Most of the solar panels in use today are made in China, often using slave labour and energy from coal-fired power stations. I see no place for grid-scale solar in the generation mix in 2050. Again, most current installed capacity will have worn out by 2050. If individuals want to install solar panels on their homes or offices, then by all means go ahead, but without subsidy. The amount of energy produced will be trivial in comparison to the >1,000TWh we need.
Solar PV is more viable at tropical latitudes, but I do not think we can ever guarantee energy security from panels located in North African deserts, so I discount it from our future energy mix.
Wave Power
This is a technology that has held much promise for several decades but never delivered anything of significance. By significant, I mean a working project delivering gigawatt-scale power. At best it will deliver only a small proportion of our energy needs so for the purposes of this article, I am going to ignore it.
Tidal Power
Again, this technology has been held out as a solution to our needs for decades, but no significant project has ever been commissioned. Moreover, the environmental damage of, for instance, a barrage across the River Severn will be enormous. Even though such a development could deliver a theoretical 8GW, there is no guarantee that it will be able to deliver power at times of peak demand. So, for those reasons, I discount tidal power as a significant player in our future generation mix.
Hydro Power
We already have about 4.7GW of hydropower installed, including 2.8GW of pumped storage. Hydro can deliver reliable power with high EROEI, does not use much land or critical minerals. However, it does use a lot of bulk materials (concrete) for the dams. Of course, any energy delivered is very secure because all it relies upon is rainfall on UK territory. Pumped storage is especially useful to balance the grid at times of big changes in demand and should be retained.
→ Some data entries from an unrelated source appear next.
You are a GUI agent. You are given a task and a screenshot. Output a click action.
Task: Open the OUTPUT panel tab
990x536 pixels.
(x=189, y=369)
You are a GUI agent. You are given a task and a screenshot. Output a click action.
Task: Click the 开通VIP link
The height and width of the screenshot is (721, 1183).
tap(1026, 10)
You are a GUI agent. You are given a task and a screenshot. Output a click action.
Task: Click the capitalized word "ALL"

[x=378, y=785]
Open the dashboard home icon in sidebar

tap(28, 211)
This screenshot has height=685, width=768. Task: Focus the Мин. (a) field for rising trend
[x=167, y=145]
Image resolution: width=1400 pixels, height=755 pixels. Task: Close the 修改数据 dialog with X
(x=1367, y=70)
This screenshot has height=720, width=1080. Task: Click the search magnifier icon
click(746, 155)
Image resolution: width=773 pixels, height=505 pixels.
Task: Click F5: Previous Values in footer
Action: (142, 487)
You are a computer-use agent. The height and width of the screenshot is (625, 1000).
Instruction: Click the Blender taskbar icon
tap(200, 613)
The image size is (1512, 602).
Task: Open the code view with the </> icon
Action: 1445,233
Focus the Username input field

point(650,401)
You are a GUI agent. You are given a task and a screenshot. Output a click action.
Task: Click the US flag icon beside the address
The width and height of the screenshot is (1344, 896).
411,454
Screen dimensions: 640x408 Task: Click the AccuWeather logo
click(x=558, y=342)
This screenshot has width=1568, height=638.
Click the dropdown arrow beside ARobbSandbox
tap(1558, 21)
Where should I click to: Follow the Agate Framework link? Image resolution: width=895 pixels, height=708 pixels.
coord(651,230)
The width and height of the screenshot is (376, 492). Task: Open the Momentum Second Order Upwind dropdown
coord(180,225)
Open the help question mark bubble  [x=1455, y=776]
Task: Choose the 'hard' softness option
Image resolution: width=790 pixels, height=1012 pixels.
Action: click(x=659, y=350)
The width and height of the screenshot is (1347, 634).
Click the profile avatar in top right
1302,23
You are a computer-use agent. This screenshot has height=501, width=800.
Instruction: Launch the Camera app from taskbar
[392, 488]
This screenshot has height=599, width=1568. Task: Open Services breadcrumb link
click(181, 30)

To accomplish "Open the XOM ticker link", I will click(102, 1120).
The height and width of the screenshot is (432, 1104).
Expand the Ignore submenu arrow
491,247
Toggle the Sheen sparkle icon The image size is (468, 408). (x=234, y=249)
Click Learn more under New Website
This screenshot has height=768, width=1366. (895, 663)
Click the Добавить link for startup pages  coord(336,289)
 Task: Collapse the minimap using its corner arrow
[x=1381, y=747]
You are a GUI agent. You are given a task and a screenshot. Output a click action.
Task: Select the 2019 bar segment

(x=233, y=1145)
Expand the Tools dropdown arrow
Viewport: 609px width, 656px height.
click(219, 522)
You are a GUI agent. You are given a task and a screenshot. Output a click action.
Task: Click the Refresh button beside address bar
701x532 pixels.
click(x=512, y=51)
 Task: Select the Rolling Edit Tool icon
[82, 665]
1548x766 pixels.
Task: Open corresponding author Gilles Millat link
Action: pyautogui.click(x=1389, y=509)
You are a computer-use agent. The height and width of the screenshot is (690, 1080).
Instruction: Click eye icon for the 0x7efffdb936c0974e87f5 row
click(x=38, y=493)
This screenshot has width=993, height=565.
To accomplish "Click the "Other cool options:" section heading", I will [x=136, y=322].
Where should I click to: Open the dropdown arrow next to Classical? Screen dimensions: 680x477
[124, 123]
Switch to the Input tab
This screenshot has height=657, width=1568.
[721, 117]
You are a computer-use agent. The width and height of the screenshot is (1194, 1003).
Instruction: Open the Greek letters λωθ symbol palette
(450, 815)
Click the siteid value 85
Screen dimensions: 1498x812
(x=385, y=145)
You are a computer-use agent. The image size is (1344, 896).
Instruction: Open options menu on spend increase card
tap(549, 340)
There are six projects underway to increase pumped storage capacity to 7.7GW. As the total power delivered increases, this extra capacity will be needed to balance the grid. There might be potential for more hydropower to be installed, but it will only ever be a small part of the overall energy mix.
Coal
Coal has been the mainstay of baseload generation for decades in many countries. EROEI is high and utilisation of critical and bulk materials is low. Coal has been demonised in the West, but nevertheless China started construction of 50GW of coal power in 2022 and 106GW of new coal capacity was permitted. Coal is frowned upon because of its emissions of CO2 as well as noxious particulates, SOx and NOx. However, we do have 77m tonnes of coal reserves. I am not a huge fan of coal, but if energy security is paramount, then provided we can scrub the particulates, SOx and NOx from the emissions, it should not be ruled out as a source of dispatchable power to balance the grid at times of high demand.
Natural Gas
In the UK, natural gas makes up a large share of electricity production today. In particular, gas comes to the rescue when the wind is not blowing and the sun is not shining. Gas has a high EROEI, low land use and requires little in the way of critical or bulk materials. CO2 emissions are about half those of coal per TWh generated. We are blessed with significant offshore gas reserves and as yet untapped onshore resources in shale rocks, mainly in the North of England. Gas is also used to produce fertiliser, chemicals and plastics. There is no pressing need to stop using gas as a fuel for electricity, but if we do believe in the peak cheap energy thesis, it might make sense to use it more wisely for its other purposes.
Waste Incineration
We already generate power from waste incineration. Power exported from these plants was 8.6TWh in 2021. There might be scope to increase this further, but it is unlikely to deliver much more than 1% of our electricity needs in 2050.
Nuclear Power
That leaves nuclear power. Zero-emissions, extremely high EROEI, low mineral use and extremely low deaths per TWh generated. Nuclear power plants deliver reliable power for many decades. Moreover, five-eyes allies Australia and Canada have large Uranium resources, so access to fuel should be assured, enhancing energy security. Nuclear power should be the backbone of our electricity generation capacity in 2050. In other words, nuclear power everywhere all at once.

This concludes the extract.